Go over the data and keep only the lines that include "title".

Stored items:
↓↓↓

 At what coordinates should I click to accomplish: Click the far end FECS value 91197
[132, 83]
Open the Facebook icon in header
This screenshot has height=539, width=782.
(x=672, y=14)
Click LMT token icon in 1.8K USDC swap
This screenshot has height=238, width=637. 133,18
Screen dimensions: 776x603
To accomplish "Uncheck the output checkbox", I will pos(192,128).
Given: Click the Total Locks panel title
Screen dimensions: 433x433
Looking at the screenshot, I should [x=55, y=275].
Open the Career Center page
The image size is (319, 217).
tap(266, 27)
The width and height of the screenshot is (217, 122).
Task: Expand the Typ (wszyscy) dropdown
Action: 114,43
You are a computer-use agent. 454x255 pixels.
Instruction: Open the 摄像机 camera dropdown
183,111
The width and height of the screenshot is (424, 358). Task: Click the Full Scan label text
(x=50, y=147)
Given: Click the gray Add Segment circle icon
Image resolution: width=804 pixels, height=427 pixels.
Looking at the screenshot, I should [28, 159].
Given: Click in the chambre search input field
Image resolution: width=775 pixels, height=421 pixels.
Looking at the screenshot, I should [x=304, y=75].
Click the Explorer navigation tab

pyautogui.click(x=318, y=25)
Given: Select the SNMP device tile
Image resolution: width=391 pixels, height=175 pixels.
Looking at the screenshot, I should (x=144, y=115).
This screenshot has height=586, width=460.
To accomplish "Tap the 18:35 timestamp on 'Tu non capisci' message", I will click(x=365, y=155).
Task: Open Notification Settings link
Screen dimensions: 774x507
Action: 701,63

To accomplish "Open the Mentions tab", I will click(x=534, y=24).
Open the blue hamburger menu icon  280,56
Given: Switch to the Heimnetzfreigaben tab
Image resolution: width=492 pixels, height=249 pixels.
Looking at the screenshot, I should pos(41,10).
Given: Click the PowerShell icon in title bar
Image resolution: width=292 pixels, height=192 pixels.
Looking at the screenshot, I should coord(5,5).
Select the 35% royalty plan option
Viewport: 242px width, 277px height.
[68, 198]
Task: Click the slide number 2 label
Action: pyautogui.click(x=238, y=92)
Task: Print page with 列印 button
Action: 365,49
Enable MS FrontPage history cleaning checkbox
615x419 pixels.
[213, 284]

↑↑↑

Response:
Given: Click the Total Locks panel title
Given: Click the PowerShell icon in title bar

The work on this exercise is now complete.